Equality of misery? Poverty and political violence in Northern Ireland

When the East Belfast riots erupted in late June, few who work in and with working class communities were surprised. We had known for some time that the UVF was recruiting young people and threatening to organise mass riots if its command structures – sorry, that should of course read ‘community workers’ – weren’t guaranteed ongoing funding after EU Peace money runs out in 2012.

But in order to produce mass riots, paramilitaries have to be able to recruit and, again, there was little surprise at the relative ease with which the UVF could do this. In 2009, I wrote a ‘Viewpoint’ about child poverty in Northern Ireland for the Joseph Rowntree Foundation (unless otherwise stated, any statistics below are taken from this). Based on research carried out by myself and others, the document warned that the long-term cost of child poverty in the North could be a lot higher than in the South or in Britain and failure to tackle it could see another generation of young people look to paramilitarism as a response to social injustice.

Child poverty in the North is very concentrated, with more than half of all children living in households dependent on benefits residing in 16% of wards and more than three quarters living in 37% of wards. The children living in these areas grow up in communities that experience the same toxic cocktail of poverty, deprivation, poor health, including high levels of mental ill-health, low educational attainment and discrimination that people living in the most disadvantaged parts of the South or Scotland, England and Wales face. In addition, however, they grow up in communities that are in deep social distress in the aftermath of the conflict.

Worse still, violence continues to be a part of life in those communities. The Childhood in Transition study reported young people speaking of powerful individuals, who claimed links to paramilitary groups, recruiting youngsters to take up their agenda. Children and young people were influenced in the local community by glorification of the past and encouraged to take part in riots and sectarian actions. While newspapers, police and politicians focus on the ‘anti-social’ and violent behaviours of children and young people, the wider social and cultural context is lost. Young people in places like the Bogside, as well as East Belfast, grow up surrounded by murals that glorify paramilitarism and honour past riots. Their communities have frequent commemoration ceremonies where the message is clear: the people honoured in this community are those who fought for ‘our’ side.
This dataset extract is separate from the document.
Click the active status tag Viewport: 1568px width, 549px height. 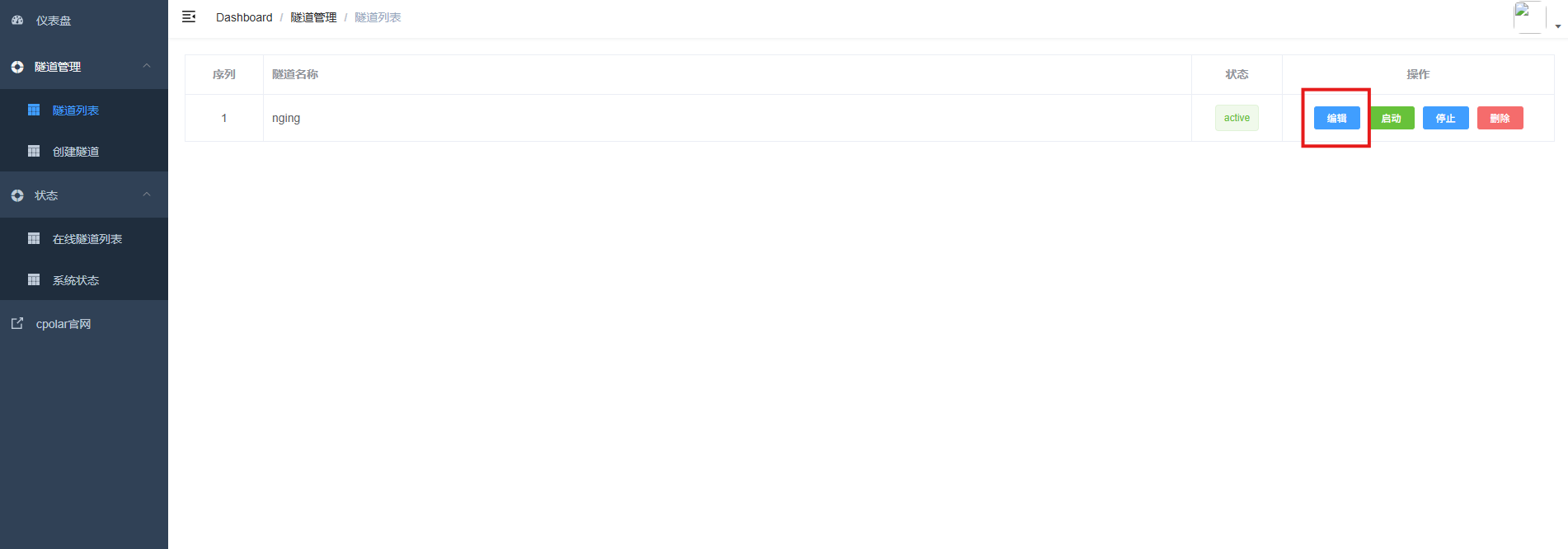point(1237,118)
For some young people, especially those failed by the education system and the chronic lack of jobs in much of Northern Ireland, and so denied a more positive role in society, rioting, including sectarian rioting, is a pro-social activity that demonstrates they are part of the community, like those depicted in the murals. There is a lot of hopelessness, which is understandable since a third of 16-24 year olds are not in education, training or employment. And there are few people in their areas with jobs, since most professionals, including community workers, who get a decent job move out of these districts.

One of the most noticeable changes in relation to poverty in Northern Ireland over the last 20 years is the way in which Protestant working class areas are climbing steadily up the deprivation figures. So, while Catholic areas overwhelmingly dominated the 10% most deprived areas 20 years ago, today about four out of ten of the most deprived areas are Protestant. There are many reasons why this is the case: the engineering and other manufacturing jobs that used to provide relatively well-paid, secure employment for those areas have gone. Furthermore, educational disadvantage hits the Protestant section of the working class, especially boys, worst – though all children in the North are poorly served by a selective education system.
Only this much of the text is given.